[jira] [Commented] (MAHOUT-1604) Create a RowSimilarity for Spark

Dmitriy Lyubimov (JIRA) Wed, 17 Dec 2014 08:36:39 -0800

    [ 
https://issues.apache.org/jira/browse/MAHOUT-1604?page=com.atlassian.jira.plugin.system.issuetabpanels:comment-tabpanel&focusedCommentId=14250086#comment-14250086
 ]


Dmitriy Lyubimov commented on MAHOUT-1604:
------------------------------------------

Relevant sequential history of this file follows. History doesn't lie. My 
commit removed it and your commit brought it back right after with comment "do 
not remove albeit useless" added. 

If you don't recognize the change, then it is failure to correctly merge in the 
head that resulted in overwritten changes. 
Which is in any build system is a "mortal sin" and is subject to immediate 
revert.
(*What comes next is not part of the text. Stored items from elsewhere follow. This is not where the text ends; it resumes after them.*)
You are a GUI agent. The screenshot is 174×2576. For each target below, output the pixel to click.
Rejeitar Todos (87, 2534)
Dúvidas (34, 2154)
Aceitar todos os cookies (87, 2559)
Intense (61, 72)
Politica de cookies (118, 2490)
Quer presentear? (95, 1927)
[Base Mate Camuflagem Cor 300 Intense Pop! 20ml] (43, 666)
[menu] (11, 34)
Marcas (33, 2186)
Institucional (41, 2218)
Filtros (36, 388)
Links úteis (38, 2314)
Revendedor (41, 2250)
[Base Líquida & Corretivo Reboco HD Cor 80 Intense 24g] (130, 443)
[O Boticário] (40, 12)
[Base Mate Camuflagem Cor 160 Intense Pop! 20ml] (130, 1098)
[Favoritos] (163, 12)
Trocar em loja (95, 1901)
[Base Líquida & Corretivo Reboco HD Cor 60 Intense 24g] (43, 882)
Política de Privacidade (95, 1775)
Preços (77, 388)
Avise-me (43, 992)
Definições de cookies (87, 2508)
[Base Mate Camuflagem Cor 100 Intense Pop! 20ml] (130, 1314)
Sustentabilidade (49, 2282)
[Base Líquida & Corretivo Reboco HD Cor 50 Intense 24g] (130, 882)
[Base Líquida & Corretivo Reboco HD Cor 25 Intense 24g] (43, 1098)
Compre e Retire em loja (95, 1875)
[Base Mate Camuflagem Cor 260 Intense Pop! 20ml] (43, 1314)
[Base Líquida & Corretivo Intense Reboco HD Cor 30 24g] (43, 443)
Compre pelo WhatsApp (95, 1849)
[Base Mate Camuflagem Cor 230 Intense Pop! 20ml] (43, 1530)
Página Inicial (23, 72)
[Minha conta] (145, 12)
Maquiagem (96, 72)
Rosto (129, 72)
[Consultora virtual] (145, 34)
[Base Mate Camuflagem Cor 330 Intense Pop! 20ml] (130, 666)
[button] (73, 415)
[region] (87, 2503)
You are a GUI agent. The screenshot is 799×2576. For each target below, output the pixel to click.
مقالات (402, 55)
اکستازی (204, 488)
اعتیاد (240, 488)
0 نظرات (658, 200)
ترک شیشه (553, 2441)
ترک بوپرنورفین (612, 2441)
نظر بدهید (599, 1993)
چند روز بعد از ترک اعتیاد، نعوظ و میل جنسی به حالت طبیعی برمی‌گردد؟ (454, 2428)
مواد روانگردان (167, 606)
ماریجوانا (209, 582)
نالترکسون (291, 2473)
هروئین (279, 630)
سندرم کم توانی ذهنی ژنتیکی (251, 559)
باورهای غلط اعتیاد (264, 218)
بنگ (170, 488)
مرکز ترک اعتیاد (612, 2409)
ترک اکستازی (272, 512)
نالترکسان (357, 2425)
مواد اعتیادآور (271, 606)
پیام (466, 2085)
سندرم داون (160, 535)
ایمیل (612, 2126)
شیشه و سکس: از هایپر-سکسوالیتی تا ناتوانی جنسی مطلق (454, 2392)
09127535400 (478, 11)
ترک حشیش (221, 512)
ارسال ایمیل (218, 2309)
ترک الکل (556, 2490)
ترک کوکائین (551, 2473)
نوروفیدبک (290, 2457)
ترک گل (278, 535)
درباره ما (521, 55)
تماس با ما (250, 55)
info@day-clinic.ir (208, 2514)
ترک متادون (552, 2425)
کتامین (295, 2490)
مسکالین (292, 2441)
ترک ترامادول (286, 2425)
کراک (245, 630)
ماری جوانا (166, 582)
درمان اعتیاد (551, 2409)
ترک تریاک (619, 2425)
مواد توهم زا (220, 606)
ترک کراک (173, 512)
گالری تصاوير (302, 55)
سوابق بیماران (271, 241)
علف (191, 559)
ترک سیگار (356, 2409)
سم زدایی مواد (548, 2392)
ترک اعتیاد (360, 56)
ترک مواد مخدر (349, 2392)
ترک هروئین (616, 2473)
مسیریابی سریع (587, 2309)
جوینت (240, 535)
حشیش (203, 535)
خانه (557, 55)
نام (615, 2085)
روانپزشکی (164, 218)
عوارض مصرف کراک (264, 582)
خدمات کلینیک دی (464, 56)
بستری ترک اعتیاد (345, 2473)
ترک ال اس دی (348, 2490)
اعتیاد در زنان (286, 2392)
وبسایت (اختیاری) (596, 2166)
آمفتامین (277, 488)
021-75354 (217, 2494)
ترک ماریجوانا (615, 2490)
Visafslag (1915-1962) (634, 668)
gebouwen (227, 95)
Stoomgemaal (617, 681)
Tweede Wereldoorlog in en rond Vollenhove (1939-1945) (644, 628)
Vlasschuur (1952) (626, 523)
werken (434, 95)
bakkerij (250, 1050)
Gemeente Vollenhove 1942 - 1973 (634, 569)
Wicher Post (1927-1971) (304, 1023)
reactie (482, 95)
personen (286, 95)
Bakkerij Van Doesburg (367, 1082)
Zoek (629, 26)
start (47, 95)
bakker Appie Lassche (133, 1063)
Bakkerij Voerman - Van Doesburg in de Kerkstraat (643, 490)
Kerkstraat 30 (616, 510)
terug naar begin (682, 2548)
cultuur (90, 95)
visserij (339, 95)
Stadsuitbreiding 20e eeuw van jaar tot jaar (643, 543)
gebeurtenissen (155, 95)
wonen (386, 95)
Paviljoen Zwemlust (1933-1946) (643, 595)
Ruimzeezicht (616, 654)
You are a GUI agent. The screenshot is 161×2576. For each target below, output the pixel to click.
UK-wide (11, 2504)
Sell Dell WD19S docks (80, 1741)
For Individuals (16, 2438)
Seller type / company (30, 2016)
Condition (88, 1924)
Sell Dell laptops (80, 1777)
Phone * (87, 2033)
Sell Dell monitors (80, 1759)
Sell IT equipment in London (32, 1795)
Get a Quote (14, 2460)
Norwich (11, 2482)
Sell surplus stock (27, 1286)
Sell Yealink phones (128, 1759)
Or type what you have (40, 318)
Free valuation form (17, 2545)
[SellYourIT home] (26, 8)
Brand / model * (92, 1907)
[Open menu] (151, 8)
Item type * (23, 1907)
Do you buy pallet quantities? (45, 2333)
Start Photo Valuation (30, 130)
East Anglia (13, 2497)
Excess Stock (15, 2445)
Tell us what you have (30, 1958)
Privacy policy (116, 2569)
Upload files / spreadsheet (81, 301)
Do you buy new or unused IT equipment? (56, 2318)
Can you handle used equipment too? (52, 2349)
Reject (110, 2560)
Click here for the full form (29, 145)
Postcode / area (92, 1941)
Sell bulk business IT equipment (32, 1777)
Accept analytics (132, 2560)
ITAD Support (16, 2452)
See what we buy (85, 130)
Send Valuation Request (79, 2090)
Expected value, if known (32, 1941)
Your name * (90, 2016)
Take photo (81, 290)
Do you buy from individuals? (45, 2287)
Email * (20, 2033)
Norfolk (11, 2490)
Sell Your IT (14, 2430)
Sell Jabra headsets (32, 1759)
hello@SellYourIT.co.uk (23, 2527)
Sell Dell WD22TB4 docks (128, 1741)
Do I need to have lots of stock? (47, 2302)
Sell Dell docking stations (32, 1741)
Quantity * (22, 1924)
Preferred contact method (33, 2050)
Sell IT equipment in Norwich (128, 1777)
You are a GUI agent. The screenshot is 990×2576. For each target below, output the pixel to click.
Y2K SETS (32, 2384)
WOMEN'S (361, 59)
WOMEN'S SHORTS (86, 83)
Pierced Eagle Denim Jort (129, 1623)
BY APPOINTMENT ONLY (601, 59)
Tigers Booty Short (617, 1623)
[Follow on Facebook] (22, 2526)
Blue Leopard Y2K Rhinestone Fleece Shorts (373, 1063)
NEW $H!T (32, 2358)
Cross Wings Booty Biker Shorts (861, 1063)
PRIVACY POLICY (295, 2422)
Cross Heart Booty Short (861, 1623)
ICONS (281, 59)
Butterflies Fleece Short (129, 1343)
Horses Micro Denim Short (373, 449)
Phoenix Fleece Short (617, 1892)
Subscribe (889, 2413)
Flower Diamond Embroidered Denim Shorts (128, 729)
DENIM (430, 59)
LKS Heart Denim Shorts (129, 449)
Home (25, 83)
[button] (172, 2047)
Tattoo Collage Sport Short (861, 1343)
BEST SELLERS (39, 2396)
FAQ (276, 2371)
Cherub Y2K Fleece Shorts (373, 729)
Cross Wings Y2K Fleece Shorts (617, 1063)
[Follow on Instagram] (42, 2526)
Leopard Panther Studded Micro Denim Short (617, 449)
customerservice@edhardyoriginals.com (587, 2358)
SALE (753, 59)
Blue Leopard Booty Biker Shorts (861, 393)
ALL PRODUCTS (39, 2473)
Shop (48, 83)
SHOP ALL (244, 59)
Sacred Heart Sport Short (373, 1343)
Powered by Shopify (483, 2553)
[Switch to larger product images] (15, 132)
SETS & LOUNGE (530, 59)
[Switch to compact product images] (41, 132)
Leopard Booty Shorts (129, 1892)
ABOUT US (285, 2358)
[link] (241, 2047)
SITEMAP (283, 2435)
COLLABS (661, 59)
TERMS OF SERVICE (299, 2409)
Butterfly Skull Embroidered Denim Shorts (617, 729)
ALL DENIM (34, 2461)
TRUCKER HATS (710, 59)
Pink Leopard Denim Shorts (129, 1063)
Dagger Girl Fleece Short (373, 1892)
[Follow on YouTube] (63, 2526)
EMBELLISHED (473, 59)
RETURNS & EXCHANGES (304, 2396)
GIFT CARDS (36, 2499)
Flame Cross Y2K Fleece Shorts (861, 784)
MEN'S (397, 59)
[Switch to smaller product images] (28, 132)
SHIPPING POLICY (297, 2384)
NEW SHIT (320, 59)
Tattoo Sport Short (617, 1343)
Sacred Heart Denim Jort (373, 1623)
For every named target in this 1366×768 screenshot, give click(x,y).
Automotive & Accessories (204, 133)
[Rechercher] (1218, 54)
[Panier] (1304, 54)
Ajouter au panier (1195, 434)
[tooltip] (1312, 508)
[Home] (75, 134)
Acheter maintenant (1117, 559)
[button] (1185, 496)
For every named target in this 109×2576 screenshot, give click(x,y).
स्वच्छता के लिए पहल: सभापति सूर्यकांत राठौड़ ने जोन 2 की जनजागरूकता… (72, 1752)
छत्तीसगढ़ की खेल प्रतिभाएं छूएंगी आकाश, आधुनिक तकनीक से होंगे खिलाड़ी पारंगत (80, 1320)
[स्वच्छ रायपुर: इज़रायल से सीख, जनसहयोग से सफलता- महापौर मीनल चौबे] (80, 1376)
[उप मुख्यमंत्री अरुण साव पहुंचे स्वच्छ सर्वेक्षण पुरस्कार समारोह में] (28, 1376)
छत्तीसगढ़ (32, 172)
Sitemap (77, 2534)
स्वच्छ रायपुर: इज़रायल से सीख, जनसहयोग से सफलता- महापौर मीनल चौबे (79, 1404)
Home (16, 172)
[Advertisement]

It means there are potentially more overwriting changes in this commit. 

In light of which, the proposed remedy is as follows: 
- a revert is issued for commit 149c98592
- the committer of PR #47 works on commit as follows: 
-- pull apache/master HEAD to PR branch, resolve merge 
-- issue git diff apache/master
--- if there are unrecognized changes in that commit, the committer works on 
the PR until it contains no unrecognized/master-overwriting changes. 
--- we do one more round of PR review after that. 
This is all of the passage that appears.